Stated exercise:
Locate each row below that contains the word "button", and copy those rows in full. Case counts when matching.

Excerpted records:

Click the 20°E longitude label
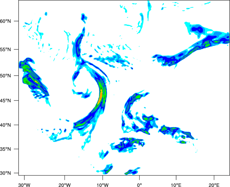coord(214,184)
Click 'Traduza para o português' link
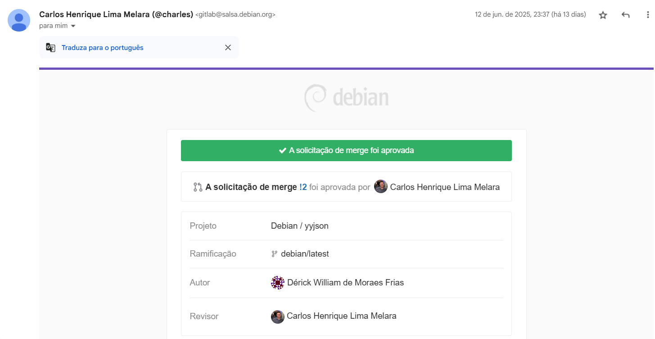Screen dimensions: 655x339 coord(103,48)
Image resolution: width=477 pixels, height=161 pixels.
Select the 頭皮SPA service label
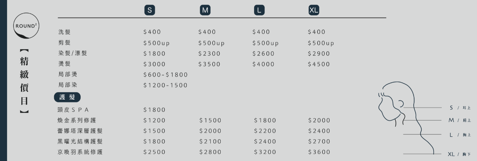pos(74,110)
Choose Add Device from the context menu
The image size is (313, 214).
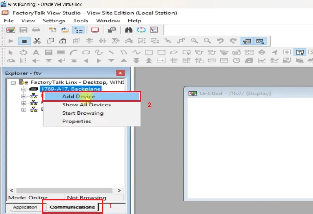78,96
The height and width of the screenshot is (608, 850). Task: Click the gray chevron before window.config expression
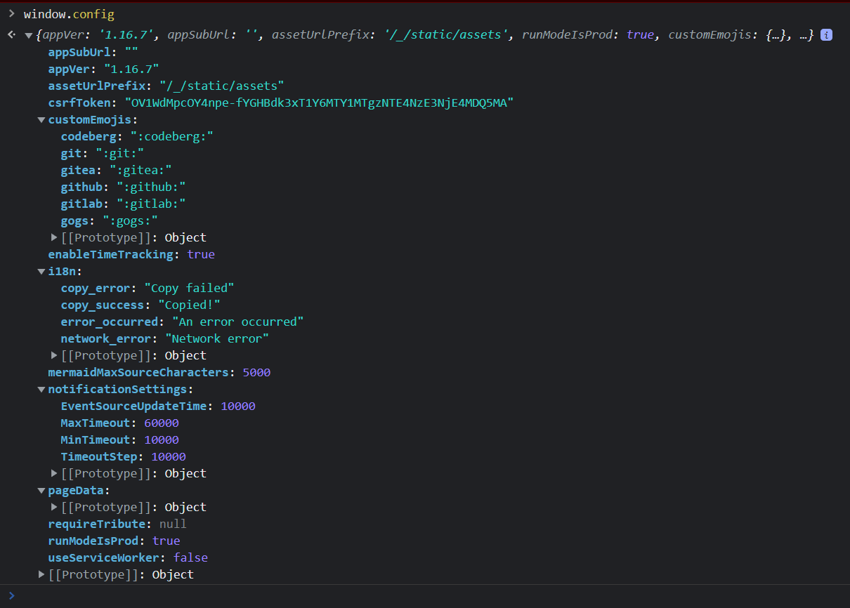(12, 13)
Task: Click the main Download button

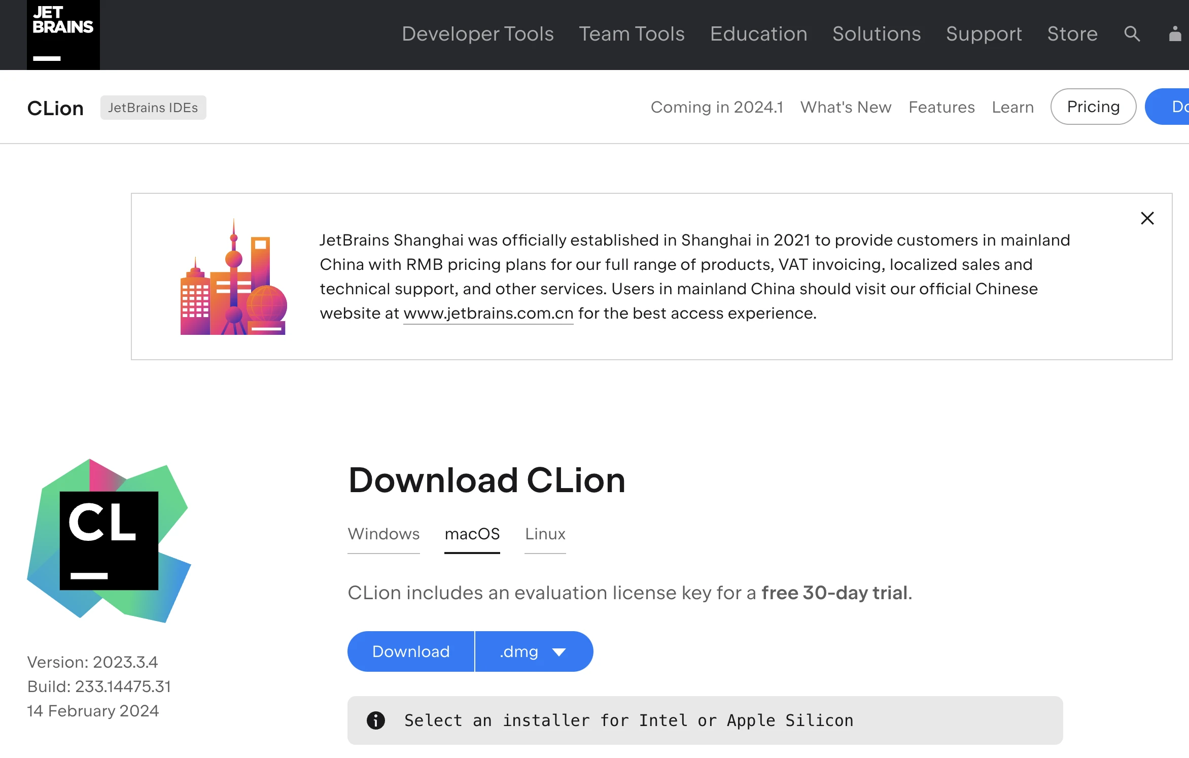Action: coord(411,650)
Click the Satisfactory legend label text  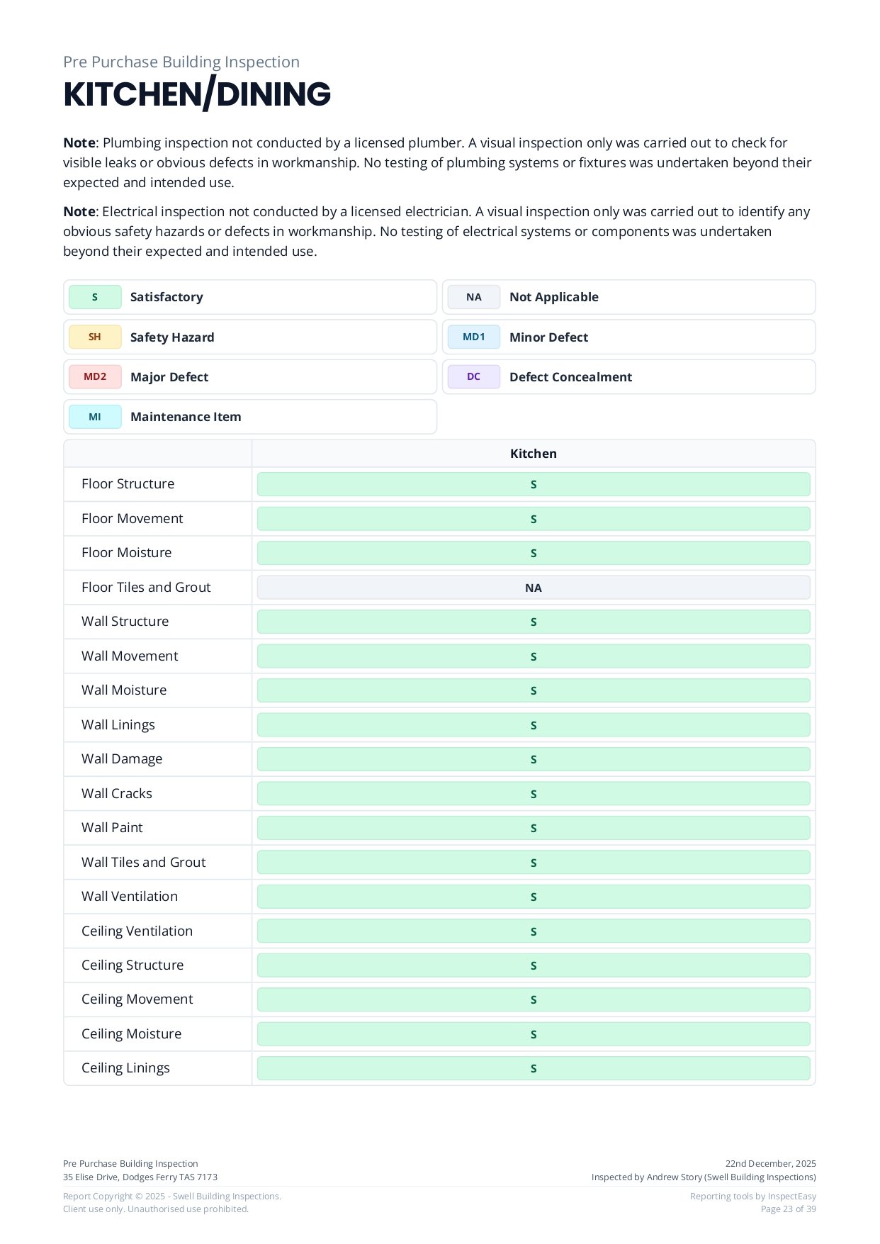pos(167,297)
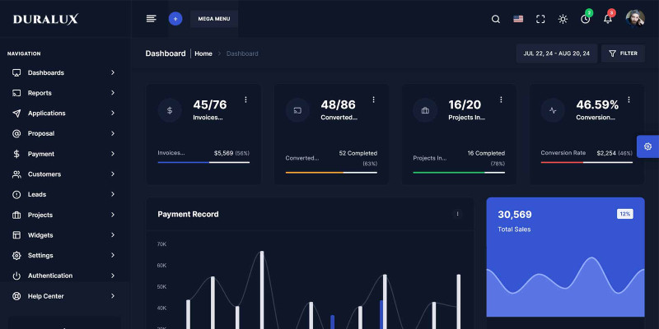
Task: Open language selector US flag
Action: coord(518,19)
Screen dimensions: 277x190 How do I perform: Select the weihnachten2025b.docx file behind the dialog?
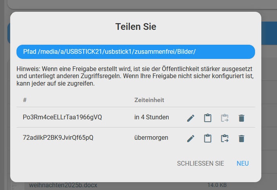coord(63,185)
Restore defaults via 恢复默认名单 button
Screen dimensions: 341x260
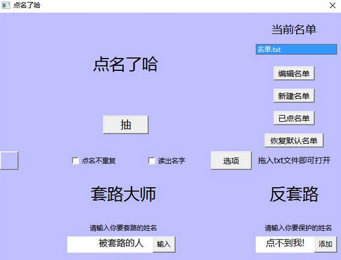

In response:
Task: Click the main Download button
Restore defaults via 恢复默认名单 button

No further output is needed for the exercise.